◆ PROBLEM TO SOLVE ◆
A single number is needed: how many lines of the data hold the word "using".

Saved data entries:
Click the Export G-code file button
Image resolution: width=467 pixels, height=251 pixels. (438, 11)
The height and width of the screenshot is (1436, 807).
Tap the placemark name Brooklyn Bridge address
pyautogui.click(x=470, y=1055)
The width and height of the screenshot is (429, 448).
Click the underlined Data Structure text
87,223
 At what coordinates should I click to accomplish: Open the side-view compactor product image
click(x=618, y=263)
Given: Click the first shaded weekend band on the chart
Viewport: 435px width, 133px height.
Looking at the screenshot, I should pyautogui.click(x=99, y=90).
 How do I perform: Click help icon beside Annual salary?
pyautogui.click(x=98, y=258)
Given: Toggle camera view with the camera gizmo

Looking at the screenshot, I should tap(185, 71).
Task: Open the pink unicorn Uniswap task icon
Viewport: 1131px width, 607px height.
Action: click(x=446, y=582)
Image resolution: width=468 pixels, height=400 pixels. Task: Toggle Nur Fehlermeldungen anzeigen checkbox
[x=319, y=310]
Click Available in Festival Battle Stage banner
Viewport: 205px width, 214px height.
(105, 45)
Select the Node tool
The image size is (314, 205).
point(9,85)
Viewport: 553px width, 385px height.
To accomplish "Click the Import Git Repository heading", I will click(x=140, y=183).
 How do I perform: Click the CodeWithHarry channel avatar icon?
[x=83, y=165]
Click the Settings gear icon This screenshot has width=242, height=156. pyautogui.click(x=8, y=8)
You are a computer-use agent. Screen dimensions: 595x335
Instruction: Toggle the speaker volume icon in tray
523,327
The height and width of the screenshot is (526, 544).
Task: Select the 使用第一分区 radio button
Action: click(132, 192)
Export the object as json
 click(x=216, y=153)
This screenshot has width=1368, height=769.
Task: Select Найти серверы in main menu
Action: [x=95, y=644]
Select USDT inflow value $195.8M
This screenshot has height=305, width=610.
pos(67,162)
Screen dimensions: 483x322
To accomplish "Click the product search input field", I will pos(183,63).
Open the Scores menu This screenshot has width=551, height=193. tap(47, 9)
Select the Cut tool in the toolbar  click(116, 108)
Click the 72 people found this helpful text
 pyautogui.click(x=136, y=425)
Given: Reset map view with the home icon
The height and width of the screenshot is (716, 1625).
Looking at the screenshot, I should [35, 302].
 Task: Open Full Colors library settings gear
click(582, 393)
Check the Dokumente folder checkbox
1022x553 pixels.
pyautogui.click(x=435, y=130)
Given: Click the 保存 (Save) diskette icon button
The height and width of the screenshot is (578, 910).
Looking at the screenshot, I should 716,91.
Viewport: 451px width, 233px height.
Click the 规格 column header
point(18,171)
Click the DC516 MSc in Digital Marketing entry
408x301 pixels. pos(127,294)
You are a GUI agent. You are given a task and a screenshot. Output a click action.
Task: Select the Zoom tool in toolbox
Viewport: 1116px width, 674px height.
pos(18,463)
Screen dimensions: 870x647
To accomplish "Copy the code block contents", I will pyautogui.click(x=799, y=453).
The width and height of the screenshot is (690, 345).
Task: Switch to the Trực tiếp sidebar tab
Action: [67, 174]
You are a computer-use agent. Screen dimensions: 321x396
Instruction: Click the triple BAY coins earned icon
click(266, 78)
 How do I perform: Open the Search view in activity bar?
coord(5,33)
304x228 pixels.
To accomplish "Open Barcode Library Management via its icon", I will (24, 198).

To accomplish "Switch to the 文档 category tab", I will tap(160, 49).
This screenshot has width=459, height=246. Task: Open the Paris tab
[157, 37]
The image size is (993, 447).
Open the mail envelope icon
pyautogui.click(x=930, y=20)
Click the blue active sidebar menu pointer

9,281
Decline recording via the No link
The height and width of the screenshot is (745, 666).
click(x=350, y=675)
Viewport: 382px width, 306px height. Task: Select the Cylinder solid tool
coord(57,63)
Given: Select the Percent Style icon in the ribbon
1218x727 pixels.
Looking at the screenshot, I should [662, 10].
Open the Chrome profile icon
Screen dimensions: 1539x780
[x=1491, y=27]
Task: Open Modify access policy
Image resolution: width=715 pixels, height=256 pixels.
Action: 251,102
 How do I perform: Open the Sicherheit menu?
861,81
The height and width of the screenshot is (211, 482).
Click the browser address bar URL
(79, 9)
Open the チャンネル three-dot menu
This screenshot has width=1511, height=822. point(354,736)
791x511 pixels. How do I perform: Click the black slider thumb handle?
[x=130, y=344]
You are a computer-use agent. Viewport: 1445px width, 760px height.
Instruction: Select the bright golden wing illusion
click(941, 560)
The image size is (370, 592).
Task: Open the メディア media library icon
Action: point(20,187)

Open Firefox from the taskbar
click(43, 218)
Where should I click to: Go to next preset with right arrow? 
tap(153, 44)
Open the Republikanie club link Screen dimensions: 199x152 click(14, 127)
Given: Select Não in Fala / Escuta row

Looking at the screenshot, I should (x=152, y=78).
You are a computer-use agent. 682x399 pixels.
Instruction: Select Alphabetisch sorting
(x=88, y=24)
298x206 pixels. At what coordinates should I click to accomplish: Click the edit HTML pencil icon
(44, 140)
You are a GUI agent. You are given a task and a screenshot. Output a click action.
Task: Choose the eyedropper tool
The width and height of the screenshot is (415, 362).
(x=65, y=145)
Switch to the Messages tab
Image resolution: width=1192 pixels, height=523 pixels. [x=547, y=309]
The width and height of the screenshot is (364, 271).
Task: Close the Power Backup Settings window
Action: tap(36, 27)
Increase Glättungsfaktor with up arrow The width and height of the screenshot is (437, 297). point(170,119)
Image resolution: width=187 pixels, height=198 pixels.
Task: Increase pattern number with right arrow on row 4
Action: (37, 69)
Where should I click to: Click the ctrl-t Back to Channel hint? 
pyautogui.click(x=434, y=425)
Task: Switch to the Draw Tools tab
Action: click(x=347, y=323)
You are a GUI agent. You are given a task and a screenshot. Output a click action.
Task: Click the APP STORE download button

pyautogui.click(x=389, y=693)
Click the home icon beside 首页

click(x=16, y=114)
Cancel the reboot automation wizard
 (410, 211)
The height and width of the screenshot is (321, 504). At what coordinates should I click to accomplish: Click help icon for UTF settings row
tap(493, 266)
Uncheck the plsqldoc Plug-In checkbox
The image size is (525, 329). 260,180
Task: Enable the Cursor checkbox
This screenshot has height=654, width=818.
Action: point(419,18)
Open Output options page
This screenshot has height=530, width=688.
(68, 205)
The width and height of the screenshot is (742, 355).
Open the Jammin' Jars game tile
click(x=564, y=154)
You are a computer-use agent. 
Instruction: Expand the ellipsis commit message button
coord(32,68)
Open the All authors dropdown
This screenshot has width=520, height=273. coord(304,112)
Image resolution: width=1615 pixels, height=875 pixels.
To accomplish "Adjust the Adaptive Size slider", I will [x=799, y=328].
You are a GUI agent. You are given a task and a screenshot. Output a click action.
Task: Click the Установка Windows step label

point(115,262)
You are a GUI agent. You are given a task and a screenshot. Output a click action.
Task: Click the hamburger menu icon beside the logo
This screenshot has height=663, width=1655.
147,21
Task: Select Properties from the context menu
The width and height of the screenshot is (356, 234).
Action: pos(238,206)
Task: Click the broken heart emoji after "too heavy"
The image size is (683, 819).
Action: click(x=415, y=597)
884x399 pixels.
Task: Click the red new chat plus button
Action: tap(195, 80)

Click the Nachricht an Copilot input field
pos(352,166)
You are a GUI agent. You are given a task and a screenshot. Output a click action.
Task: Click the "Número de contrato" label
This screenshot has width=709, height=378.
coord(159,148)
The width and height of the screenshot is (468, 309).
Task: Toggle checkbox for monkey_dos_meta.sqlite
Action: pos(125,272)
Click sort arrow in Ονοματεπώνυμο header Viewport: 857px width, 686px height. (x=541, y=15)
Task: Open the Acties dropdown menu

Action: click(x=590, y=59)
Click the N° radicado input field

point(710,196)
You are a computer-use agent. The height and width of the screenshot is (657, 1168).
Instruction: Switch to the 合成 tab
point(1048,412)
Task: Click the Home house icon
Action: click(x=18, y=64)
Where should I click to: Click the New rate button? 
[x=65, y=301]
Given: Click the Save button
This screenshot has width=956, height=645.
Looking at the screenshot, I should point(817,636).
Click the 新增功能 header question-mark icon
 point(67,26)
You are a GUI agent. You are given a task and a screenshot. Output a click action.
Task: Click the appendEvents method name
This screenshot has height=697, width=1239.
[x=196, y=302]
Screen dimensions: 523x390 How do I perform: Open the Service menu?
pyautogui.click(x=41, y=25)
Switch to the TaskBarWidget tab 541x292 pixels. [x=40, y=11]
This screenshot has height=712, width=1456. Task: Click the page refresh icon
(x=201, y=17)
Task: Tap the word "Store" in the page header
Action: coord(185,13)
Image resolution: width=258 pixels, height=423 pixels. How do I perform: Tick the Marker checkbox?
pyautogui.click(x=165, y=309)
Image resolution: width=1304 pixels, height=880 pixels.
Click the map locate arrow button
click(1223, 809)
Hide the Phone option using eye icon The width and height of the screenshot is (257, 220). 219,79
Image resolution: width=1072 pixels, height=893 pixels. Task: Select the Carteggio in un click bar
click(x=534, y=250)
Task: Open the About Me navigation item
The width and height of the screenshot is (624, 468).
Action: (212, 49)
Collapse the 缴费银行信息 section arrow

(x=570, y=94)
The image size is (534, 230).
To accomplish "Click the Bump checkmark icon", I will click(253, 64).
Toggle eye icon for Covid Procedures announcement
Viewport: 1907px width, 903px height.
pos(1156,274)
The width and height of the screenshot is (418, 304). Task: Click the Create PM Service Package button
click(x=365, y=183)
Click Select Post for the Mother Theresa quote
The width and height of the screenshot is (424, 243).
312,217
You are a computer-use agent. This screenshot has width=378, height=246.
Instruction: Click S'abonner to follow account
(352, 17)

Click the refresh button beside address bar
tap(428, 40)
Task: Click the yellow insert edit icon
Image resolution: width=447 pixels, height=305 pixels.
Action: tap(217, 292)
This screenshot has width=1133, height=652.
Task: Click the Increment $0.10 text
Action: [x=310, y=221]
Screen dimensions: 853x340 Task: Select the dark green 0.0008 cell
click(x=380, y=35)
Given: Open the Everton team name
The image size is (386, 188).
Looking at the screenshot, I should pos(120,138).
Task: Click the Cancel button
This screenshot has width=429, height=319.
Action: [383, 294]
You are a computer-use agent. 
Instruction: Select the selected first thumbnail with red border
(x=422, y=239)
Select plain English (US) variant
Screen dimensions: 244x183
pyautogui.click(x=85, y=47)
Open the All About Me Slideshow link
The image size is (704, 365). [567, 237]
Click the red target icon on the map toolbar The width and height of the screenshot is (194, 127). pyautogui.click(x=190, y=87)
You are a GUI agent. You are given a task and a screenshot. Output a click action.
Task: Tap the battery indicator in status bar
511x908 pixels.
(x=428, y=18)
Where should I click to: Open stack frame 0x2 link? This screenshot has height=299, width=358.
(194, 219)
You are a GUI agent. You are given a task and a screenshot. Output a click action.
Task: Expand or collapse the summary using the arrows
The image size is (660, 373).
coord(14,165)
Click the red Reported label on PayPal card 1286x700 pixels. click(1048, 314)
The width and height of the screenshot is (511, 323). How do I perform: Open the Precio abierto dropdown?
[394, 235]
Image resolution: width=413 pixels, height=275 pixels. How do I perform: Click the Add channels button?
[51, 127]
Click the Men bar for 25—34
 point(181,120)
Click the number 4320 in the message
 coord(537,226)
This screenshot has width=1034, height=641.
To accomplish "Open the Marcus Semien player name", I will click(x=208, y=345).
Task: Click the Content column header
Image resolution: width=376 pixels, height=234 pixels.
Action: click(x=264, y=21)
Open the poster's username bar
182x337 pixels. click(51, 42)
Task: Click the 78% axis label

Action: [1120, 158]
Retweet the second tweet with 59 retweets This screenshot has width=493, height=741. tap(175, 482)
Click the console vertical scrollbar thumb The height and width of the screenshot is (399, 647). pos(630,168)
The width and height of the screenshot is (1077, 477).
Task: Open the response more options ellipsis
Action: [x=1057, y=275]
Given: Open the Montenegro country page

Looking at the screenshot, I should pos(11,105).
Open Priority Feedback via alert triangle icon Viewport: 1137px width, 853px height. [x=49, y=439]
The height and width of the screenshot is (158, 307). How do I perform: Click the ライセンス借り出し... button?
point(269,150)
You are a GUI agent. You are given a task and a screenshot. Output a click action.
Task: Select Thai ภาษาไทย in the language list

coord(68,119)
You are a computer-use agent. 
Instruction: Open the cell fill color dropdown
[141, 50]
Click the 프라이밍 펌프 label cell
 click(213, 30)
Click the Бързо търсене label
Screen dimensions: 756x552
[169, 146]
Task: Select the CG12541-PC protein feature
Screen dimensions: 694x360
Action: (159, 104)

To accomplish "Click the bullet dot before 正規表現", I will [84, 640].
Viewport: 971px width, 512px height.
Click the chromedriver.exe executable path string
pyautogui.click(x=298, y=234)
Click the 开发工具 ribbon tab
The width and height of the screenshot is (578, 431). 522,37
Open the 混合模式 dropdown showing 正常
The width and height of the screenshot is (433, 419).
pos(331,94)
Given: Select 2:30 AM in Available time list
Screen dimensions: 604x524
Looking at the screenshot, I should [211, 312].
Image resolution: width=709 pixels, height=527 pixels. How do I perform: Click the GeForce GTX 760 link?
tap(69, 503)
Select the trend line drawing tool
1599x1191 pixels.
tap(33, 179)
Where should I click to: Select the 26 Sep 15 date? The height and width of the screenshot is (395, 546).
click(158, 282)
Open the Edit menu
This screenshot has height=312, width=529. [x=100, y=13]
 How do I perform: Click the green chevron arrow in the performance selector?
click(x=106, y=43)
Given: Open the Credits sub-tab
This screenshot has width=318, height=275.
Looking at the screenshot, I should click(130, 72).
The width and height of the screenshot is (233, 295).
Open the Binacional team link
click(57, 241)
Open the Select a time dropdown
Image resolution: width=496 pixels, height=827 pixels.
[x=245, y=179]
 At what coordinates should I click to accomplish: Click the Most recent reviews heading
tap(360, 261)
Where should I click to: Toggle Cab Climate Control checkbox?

◆ ANSWER AREA ◆
2